● **Page excerpt**
★ ★ ★
Item Description: Hello. I am looking to sell my 1991 Mazda miata. Runs and drives great and is perfect for a winter beater or auto-x/LeMons project. I, Myself, have raced it last year and ran like a champ, even broke into the 1:20's on bald HP tires at the marshalltown go-kart track, so has tons of potential with simply tires and upgraded suspension. Comes with a plethora of parts with receipts for most everything. Has a lot of extra vehicle parts as well that came with when I bought it. Also has a lower mileage engine installed from 2 POs ago. Some replacement parts are NOT installed yet, but list includes:
NEW clutch kit and flywheel
New clutch overhaul kit from 949 racing which includes new, OEM, master and slave clutch cylinders, SS braided shorty clutch line, and new synthetic hydraulic fluid
New maser gasket set
New exhaust gaskets
New front and rear main seals
New fab9 coil on plug kit with tach adaptor (Can't get to work properly. possibly needs a better wire to tap into or MS)
New Robbins canvas panorama top-Installed and have problems. if you have your own top to use i will just send it back for a refund and lower price, otherwise i will exchange it for something else and price will stay the same.
Poly bushings-rear lowers and uppers installed
Grease-zerks for bushings (makes lubing easier instead of taking them apart)
New factory camber bolts
Poly steering rack bushings-installed 2 months ago
PCV valve
O2 sensor
Thermostat and gasket
Steering rack bellows
New rear lower control arm bolts

What's been replaced within the last year:
Battery
Fuel filter
Plugs and wires (both NGK OEM)
Ball joints
Tie rod ends
Short shifter
Momo start seat (may keep)
Thompson air horn with button (stock horn wires were completely cut out. Sounds great and is loud)
Fluids were flushed after I bought it but will need flushed anyway if you plan to rebuild the engine.
Replaced one of the rear upper control arms with a good used one and the left rear caliper with reman.
Replaced alternator belt.
★ ★ ★
● **Material for the task**
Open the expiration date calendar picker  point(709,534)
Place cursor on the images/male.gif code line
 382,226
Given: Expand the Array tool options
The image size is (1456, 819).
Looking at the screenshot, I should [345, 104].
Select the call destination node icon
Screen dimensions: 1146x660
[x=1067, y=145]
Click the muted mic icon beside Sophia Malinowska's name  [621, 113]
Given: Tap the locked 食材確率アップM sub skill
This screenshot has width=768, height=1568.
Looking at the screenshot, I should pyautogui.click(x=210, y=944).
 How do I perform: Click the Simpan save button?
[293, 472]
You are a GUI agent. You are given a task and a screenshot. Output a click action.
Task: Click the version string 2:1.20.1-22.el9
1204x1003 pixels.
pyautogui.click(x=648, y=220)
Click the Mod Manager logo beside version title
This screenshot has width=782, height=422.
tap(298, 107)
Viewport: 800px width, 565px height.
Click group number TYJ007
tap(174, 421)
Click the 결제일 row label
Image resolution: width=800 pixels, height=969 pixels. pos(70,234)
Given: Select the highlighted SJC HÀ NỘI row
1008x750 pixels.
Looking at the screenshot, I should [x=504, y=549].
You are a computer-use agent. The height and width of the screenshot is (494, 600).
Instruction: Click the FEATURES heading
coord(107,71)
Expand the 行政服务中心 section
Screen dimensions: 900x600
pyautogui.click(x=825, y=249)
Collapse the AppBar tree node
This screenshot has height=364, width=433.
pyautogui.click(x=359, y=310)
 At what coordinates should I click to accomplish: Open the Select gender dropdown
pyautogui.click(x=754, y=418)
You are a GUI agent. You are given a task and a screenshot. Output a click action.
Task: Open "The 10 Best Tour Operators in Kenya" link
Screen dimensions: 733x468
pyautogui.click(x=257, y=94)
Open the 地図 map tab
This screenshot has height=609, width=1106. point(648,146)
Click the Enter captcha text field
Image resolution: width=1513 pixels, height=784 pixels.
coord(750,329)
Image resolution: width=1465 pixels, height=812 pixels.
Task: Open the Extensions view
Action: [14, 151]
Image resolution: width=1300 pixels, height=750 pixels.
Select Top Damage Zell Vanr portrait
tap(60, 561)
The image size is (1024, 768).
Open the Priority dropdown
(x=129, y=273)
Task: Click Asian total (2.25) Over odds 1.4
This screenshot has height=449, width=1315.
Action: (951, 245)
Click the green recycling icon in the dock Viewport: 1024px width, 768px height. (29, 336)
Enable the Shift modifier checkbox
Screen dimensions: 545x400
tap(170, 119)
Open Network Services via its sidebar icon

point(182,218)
★ ★ ★
● **Problems to solve**
- 1) Copy the passage from the Miata sale listing word for word, starting with "Ball joints" and going on through "and is loud)".
- 2) Please quote the rows exactly, starting with the line that contains "Click the green" and going on through the end of the rows.

● **Responses**
- 1)
Ball joints
Tie rod ends
Short shifter
Momo start seat (may keep)
Thompson air horn with button (stock horn wires were completely cut out. Sounds great and is loud)

- 2)
Click the green recycling icon in the dock Viewport: 1024px width, 768px height. (29, 336)
Enable the Shift modifier checkbox
Screen dimensions: 545x400
tap(170, 119)
Open Network Services via its sidebar icon

point(182,218)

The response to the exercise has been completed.